How to Yawn #6
According to Adano Ley (Swami Nitty-Gritty) …
“Pressure moves electricity and magnetism. But explain your work in terms of electricity and magnetism because no one will pay you for telling them they’re full of hot air.”
If you doubt the Swami, check out the price of the Tennant Biomodulator PRO & Biotransducer Kit — $8,829.00.
It’s interesting that everything Ray Peat is “against” (absolutely or conditionally) facilitates yawning …
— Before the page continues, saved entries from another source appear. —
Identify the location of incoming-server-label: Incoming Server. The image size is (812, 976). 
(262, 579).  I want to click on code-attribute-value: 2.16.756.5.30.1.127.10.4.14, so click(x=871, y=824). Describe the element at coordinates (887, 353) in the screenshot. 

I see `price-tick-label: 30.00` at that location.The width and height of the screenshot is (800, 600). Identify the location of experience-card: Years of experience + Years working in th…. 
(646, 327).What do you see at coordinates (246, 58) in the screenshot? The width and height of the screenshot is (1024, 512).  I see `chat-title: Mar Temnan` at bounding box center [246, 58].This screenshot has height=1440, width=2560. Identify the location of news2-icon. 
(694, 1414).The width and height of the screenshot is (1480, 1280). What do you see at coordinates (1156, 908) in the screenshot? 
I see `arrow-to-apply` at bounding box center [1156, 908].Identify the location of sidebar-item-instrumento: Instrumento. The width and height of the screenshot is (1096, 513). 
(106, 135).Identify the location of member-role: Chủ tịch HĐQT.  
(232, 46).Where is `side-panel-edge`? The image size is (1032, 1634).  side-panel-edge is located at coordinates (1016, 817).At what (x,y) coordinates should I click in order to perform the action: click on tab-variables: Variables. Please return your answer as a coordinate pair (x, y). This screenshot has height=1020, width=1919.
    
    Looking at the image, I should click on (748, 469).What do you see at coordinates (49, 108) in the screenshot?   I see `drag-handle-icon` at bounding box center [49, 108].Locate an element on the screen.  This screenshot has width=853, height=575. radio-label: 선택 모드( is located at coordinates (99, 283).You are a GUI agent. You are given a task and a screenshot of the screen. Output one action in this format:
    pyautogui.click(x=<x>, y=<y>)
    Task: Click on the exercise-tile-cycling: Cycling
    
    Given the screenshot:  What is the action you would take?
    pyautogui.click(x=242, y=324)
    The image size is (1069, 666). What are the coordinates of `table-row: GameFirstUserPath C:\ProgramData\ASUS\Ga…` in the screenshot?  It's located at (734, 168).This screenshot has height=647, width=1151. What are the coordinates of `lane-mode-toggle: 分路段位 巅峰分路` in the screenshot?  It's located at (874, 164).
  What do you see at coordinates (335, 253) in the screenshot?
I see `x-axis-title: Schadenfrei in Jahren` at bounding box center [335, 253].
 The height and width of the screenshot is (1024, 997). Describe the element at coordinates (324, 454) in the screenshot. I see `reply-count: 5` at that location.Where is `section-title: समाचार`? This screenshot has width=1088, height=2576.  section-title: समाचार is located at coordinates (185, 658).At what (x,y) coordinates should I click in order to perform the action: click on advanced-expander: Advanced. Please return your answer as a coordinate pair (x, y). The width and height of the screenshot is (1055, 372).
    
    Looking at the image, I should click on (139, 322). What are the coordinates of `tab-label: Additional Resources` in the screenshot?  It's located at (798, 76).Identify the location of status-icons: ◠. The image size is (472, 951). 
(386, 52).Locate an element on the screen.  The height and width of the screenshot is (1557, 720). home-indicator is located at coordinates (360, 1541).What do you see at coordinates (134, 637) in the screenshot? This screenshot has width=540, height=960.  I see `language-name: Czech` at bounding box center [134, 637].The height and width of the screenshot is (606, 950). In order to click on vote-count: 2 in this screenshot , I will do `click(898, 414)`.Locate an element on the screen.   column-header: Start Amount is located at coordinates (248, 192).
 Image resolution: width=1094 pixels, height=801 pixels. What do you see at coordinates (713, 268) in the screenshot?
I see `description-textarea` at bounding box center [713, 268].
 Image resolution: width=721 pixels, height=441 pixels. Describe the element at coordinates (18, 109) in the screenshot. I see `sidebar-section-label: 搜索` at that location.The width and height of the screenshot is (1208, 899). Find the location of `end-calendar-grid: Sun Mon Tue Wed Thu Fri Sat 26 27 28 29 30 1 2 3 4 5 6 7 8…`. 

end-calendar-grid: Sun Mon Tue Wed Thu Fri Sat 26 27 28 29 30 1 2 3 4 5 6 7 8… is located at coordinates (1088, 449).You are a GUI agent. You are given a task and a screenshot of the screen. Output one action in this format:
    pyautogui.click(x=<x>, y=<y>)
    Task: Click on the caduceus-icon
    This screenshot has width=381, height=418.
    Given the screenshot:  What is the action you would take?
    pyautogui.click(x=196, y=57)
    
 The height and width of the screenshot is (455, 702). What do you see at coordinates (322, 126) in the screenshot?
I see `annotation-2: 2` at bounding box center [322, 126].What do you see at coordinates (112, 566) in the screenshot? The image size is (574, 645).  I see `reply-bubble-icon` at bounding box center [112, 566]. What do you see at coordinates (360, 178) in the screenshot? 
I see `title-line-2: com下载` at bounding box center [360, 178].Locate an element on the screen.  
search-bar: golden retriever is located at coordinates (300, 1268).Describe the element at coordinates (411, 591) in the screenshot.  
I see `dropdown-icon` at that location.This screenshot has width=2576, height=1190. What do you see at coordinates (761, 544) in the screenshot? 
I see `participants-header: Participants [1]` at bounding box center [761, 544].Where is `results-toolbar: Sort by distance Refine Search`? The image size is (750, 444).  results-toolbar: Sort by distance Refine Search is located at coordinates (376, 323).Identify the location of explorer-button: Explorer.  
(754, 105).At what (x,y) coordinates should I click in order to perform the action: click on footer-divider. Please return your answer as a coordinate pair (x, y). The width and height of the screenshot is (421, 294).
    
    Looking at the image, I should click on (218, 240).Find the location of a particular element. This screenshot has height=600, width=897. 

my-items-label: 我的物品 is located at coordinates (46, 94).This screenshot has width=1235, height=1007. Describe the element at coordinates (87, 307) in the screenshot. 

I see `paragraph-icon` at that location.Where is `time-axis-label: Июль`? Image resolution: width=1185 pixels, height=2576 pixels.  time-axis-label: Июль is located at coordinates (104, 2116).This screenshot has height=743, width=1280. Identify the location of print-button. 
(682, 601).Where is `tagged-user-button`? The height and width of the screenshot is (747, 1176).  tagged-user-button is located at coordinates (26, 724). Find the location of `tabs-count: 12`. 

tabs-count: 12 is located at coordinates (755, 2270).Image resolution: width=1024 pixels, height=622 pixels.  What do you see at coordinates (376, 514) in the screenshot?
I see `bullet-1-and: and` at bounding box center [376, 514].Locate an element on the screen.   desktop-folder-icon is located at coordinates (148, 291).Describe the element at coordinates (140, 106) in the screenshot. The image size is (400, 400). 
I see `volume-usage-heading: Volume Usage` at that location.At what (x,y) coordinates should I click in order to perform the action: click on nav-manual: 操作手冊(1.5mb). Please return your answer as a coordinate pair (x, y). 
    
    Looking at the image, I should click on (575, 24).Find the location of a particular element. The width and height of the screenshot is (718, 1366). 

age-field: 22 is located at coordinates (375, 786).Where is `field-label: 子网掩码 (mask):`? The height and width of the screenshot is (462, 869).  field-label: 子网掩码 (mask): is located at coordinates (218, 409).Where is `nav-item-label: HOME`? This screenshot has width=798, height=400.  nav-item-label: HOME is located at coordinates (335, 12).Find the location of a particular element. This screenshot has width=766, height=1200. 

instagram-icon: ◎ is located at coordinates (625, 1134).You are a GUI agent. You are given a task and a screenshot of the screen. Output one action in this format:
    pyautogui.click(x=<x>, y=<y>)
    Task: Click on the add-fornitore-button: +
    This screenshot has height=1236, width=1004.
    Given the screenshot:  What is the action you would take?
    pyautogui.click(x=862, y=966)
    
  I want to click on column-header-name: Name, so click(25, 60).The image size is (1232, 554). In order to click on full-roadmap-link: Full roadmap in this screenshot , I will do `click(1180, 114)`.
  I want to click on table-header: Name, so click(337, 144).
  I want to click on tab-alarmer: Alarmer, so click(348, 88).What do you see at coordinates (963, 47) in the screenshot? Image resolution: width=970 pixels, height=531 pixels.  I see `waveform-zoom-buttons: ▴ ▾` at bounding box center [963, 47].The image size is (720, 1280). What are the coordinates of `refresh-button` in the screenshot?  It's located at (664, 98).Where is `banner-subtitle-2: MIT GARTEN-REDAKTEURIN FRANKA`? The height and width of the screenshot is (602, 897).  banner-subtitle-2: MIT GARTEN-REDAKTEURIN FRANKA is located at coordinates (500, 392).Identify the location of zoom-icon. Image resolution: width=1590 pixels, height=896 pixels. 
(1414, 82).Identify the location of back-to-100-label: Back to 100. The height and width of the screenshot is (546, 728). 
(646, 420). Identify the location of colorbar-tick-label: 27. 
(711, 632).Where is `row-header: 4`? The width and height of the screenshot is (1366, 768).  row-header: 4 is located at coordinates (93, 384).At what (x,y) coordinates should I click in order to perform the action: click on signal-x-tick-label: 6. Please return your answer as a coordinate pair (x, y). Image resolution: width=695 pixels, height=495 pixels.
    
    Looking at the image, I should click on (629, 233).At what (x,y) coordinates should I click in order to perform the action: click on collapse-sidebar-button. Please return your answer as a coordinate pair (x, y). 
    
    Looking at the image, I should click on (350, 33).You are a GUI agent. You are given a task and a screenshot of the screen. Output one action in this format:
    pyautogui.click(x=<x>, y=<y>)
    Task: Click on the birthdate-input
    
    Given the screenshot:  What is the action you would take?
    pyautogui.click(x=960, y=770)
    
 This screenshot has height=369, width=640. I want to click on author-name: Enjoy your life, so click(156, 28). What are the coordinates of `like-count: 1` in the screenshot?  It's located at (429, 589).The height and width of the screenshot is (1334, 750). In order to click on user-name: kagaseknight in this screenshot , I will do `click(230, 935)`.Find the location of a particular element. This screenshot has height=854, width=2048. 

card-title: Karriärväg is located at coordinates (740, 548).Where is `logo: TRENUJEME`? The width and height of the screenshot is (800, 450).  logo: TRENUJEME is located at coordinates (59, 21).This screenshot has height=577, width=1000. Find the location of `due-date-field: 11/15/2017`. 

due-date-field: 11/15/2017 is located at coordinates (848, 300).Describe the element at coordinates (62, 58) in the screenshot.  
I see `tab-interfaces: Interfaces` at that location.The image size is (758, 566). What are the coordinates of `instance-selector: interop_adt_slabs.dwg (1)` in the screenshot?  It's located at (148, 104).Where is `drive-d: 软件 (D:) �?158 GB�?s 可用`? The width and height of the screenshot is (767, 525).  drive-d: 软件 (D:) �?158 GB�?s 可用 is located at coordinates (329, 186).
acetylcholine, adrenocorticotropic hormone, carbon monoxide, dopamine, estrogen, excitatory amino acids, nitric oxide, oxytocin, noradrenaline, prolactin, and serotonin
And everything he’s “for” (absolutely or conditionally) inhibits yawning …
GABA, melatonin, neurotensin, opioid peptides, and testosterone
Luteinizing hormone releasing hormone seems to be an exception to Dr. Peat’s “for and against” list.
Is yawning just a diagnostic sign or is it a therapy?
Dr. Peat is a fan of carbon dioxide, but what does he think about yawning, especially since scientific studies supposedly “prove” it isn’t reduced by spontaneous yawning?
Assuming carbon dioxide doesn’t increase oxygenation of the brain, what about premeditated yawning?
What about premeditated extended yawning?
What about premeditated frequent extended yawning?
What about yawning with a college degree— Kriya Yoga breathing techniques?
What about yawning with a doctorate — Adano Ley Kriya Yoga breathing techniques?
What about Equi-Flow?
Back up a minute! Oxytocin?
The bonding hormone? The love hormone? The happiness hormone? The trust molecule?
It’s also a milk release hormone and it contracts the uterus.
Isn’t oxytocin a superstar?
There are always three sides to a coin — Yes, No, Maybe.
According to Haidut/Georgi (“Estrogen Potentiates The Effects Of Chronic Stress,” Ray Peat Forum, started Jan. 20, 2016) …
“Finally, oxytocin — another hormone darling of the popular press and pharma industry — was shown to be implicated in the stress response. Oxytocin also increased anxiety in females.”
According to the same source …
“It is a ‘bonding’ hormone and it’s release is correlated with stress. It can make people very group-centric and even attack outsiders for no reason other than to feel that “bond” with someone. Of course, everything in the body has physiological purpose but increasing oxytocin levels pharmacologically is definitely something I would not recommend.”
According to Psychology Today’s website …
“For all its positivity, however, oxytocin has a dark side. Or, more accurately, it plays a more complex role in human behavior than is commonly thought. As a facilitator of bonding among those who share similar characteristics, the hormone fosters distinctions between in-group and out-group members, and sets in motion favoritism toward in-group members and prejudice against those in out-groups. Ongoing research on the hormone is a potent reminder of the complexity of biological and psychological systems.”
Things shouldn’t be understood too quickly.